The Company has two foreign subsidiaries, Immunomedics B.V. in the Netherlands and Immunomedics GmbH in Rodermark, Germany, that assists the Company in clinical trials in Europe. The accompanying financial statements include results for its two foreign subsidiaries and its majority-owned United States subsidiary, IBC Pharmaceuticals, Inc. ("IBC").

Immunomedics is subject to significant risks and uncertainties, including, without limitation, the Company's inability to further identify, develop and achieve commercial success for new products and technologies; the possibility of delays in the research and development necessary to select drug development candidates and delays in clinical trials; the risk that clinical trials may not result in marketable products; the risk that the Company may be unable to secure regulatory approval of and market its drug candidates; the development or regulatory approval of competing products; the Company's ability to protect its proprietary technologies; patent infringement claims; and risks of new, changing and competitive technologies and regulations in the United States and internationally.

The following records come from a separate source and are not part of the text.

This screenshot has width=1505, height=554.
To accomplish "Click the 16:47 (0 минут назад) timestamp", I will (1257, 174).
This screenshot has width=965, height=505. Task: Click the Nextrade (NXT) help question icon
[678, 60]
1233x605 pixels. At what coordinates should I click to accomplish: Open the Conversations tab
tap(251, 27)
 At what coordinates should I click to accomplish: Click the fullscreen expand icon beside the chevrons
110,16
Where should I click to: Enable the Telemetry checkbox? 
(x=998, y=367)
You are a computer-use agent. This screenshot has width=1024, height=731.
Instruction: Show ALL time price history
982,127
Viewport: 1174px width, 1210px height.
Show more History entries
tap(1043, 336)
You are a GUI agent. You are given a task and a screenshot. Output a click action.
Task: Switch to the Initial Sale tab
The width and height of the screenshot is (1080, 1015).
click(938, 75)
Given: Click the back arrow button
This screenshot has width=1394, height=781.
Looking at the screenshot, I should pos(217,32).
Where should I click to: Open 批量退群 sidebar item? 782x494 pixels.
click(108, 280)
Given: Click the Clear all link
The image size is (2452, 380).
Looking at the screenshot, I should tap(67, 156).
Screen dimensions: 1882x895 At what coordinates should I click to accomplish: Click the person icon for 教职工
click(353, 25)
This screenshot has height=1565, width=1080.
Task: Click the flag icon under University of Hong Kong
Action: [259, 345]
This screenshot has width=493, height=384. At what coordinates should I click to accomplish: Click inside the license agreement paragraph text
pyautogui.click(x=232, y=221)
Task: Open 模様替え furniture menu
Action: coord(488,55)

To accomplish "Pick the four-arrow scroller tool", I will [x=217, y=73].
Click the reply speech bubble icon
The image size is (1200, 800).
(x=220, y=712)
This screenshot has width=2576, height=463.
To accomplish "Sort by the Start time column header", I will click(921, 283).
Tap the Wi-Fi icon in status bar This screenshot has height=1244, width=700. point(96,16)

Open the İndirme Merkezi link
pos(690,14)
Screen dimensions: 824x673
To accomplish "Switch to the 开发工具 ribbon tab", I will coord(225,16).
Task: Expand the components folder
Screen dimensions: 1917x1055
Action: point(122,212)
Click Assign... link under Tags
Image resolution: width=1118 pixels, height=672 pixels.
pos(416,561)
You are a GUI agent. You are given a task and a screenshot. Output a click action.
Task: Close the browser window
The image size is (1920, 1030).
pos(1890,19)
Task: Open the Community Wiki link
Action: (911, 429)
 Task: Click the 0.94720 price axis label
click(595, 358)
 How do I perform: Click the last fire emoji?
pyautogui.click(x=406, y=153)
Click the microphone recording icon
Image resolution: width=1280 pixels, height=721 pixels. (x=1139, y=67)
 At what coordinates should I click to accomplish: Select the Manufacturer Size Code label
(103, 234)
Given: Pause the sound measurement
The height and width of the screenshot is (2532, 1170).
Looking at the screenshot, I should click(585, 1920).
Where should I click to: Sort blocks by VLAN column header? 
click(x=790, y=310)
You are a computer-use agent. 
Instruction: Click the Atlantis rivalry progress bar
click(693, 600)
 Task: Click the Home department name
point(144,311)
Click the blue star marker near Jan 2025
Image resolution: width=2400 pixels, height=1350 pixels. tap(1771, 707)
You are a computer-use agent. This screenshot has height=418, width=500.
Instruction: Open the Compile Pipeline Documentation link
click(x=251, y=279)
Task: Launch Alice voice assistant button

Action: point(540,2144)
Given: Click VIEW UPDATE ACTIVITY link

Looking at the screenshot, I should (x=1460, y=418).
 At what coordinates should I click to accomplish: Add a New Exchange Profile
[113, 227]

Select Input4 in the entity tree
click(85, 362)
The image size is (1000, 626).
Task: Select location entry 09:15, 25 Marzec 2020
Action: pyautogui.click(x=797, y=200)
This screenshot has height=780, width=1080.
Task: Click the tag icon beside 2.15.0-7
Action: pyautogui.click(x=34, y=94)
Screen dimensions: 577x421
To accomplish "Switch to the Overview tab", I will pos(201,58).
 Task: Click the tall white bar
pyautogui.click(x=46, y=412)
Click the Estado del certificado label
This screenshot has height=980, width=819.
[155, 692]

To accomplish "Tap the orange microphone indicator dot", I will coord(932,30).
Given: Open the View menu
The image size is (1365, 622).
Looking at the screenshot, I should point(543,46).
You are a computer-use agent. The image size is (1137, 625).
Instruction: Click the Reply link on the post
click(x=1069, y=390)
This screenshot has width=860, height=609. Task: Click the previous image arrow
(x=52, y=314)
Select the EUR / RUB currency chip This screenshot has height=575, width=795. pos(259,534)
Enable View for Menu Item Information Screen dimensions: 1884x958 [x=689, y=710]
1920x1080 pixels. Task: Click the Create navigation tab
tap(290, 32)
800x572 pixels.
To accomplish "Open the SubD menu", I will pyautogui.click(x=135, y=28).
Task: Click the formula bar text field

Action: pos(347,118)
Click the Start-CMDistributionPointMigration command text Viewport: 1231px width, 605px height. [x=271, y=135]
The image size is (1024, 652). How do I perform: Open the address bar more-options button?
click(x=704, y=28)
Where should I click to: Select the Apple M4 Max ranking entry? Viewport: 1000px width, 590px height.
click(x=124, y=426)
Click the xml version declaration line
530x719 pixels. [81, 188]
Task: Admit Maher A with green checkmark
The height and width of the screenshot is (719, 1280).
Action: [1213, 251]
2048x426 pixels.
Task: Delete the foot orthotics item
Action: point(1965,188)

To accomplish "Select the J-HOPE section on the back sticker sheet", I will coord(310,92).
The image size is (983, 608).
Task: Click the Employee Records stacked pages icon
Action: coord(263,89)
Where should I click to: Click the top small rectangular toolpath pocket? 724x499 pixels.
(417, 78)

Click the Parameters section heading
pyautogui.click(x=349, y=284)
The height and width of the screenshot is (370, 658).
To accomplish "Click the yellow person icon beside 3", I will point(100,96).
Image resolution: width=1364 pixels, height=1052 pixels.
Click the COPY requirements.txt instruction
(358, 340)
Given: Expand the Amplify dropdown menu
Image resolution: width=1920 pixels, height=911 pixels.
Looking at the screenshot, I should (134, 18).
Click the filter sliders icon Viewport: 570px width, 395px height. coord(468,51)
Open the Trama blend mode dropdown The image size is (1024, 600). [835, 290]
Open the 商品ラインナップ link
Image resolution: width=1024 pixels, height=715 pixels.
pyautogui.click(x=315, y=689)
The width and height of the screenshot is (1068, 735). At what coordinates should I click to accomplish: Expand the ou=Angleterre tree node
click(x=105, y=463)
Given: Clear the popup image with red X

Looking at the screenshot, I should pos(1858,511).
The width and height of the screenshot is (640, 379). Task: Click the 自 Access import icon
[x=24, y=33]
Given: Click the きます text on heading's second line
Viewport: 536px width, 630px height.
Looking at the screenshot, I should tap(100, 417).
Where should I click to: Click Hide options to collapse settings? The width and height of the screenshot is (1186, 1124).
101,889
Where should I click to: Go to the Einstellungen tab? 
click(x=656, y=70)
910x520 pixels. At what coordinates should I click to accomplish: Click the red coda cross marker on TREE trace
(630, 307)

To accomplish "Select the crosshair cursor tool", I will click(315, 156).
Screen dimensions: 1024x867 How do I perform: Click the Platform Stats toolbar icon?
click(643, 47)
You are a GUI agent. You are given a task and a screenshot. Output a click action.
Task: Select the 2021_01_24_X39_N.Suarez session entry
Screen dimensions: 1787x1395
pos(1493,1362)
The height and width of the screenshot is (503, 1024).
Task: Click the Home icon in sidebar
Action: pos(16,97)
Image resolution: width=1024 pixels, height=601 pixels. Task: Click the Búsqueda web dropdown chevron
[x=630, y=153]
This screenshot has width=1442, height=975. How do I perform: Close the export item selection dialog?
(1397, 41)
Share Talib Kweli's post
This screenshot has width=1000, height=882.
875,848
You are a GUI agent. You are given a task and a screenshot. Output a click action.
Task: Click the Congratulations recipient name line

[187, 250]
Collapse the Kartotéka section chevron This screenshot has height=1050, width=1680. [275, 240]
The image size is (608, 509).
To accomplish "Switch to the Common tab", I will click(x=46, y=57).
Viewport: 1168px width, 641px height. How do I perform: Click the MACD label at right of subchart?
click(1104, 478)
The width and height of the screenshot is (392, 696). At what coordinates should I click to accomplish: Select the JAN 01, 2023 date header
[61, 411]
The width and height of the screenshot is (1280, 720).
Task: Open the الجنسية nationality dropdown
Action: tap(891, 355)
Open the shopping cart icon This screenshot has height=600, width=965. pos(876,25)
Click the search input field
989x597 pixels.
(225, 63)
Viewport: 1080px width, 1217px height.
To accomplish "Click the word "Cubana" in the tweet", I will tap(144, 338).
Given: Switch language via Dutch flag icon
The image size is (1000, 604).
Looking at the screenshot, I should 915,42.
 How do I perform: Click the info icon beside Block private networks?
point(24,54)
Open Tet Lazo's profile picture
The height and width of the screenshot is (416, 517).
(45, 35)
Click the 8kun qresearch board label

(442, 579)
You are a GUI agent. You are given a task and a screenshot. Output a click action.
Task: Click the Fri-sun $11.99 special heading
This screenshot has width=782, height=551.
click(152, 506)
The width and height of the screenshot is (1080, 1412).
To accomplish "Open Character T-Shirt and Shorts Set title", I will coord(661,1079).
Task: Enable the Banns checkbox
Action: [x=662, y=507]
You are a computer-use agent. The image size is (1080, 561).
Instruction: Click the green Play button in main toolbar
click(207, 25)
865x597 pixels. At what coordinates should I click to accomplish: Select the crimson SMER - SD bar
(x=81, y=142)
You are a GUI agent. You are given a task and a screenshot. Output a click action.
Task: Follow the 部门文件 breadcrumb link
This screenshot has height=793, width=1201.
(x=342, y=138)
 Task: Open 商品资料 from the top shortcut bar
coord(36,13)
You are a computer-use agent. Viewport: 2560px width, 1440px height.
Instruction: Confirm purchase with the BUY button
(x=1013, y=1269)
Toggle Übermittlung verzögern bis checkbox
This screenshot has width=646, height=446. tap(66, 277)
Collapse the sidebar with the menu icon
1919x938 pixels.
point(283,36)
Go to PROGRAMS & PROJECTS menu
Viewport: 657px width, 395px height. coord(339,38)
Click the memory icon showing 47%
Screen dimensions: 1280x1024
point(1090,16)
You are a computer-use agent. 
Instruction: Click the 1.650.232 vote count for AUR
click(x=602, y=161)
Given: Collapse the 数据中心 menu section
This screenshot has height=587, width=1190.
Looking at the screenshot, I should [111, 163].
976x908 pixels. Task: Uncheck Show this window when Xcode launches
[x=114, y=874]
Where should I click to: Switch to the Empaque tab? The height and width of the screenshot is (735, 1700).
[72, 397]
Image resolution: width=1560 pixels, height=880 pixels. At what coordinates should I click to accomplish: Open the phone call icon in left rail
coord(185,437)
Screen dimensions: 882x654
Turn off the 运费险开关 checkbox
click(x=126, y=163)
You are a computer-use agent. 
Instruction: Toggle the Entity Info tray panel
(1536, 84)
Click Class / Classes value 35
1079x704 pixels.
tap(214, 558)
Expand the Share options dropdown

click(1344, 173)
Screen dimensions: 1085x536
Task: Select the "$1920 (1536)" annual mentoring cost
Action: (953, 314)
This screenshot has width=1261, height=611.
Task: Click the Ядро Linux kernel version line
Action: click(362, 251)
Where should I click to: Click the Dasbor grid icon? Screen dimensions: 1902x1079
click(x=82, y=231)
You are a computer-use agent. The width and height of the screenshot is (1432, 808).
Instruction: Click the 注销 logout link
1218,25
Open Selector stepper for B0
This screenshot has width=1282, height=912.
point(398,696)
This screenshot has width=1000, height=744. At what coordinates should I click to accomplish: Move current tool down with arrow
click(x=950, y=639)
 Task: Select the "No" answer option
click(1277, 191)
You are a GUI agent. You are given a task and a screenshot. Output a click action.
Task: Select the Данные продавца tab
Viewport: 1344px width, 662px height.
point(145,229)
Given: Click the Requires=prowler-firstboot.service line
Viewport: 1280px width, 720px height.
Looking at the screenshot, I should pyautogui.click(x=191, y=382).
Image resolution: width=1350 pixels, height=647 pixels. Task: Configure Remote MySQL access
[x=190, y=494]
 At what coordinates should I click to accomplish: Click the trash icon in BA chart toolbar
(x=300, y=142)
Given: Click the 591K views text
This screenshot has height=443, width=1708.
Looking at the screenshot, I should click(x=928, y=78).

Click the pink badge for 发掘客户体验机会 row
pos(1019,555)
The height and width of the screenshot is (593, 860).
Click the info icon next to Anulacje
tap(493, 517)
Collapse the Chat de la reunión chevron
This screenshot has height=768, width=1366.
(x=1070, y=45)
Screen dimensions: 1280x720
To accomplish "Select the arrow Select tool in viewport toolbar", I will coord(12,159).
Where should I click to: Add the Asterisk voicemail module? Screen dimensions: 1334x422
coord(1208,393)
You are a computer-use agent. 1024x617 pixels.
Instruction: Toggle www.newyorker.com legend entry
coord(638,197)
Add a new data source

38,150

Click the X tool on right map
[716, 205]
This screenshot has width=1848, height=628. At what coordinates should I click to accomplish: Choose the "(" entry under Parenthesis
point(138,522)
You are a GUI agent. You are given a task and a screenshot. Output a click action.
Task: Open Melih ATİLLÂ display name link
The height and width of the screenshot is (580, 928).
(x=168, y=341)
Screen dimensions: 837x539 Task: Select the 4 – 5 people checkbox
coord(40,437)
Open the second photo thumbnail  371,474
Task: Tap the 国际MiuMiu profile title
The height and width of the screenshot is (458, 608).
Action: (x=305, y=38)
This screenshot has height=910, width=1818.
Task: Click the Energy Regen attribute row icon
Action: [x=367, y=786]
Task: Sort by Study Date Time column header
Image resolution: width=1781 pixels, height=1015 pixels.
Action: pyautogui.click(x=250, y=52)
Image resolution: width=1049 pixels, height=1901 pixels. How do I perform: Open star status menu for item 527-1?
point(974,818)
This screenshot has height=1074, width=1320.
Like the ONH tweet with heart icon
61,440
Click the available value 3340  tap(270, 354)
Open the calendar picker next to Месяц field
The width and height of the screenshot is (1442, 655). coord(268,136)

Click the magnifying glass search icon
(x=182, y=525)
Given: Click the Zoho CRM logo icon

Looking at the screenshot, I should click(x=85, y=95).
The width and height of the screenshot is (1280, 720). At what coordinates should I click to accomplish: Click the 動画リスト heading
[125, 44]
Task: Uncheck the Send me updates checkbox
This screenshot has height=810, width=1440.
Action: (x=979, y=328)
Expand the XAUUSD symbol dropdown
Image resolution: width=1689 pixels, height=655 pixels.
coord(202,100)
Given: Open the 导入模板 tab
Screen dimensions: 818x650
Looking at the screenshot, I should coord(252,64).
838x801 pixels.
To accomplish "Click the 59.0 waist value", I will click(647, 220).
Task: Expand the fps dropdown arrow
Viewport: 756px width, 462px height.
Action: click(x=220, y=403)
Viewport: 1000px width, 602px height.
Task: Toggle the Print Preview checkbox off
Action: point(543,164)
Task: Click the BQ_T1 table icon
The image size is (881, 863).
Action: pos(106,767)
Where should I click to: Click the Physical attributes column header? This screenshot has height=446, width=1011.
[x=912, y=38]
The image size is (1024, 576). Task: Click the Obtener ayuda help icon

Since its inception in 1982, Immunomedics’ principal sources of funds have been the private and public sale of equity and debt securities, and revenues from licensing agreements, including up-front and milestone payments, funding of development programs, and other forms of funding from collaborations. Historically, sources of revenue have included sales of LeukoScan^®, grants, and license fees and other revenue, however, in order to focus on its ADC business, the Company discontinued the sale of LeukoScan^® during February 2018.

As of June 30, 2018 we had $638.8 million in cash, cash equivalents and marketable securities. On June 15, 2018, we announced the closing of our public offering of 11,500,000 shares of our common stock at a price of $24.00 per share. Pursuant to the underwriter's full exercise of the over-allotment option granted by us, on June 22, 2018, we closed the sale of an additional 1,725,000 shares of our common stock. The total net proceeds from the offering, including the exercise of the over-allotment option, were $299.5 million, after deducting $17.4 million in underwriting discounts and commissions and other offering expenses payable by the Company. This funding will be used primarily to accelerate the clinical development program of sacituzumab govitecan, manufacturing process improvements as well as for working capital and general corporate purposes.

On January 7, 2018, we announced that we sold tiered, sales-based royalty rights on global net sales of sacituzumab govitecan to RPI Finance Trust (“RPI”) for $175.0 million. RPI also purchased $75.0 million in our common stock at $17.15 per share, which represented a more than 15% premium over the stock’s 15-day trailing average closing price at that time. The total $250.0 million funding provided us with the resources required to support our next phase of growth as we focus on developing sacituzumab govitecan in mTNBC, advanced UC and other indications of high medical need and on further building its clinical, medical affairs, commercial and manufacturing infrastructure and to fund operations.

The Company expects to continue to fund its operations with its current financial resources.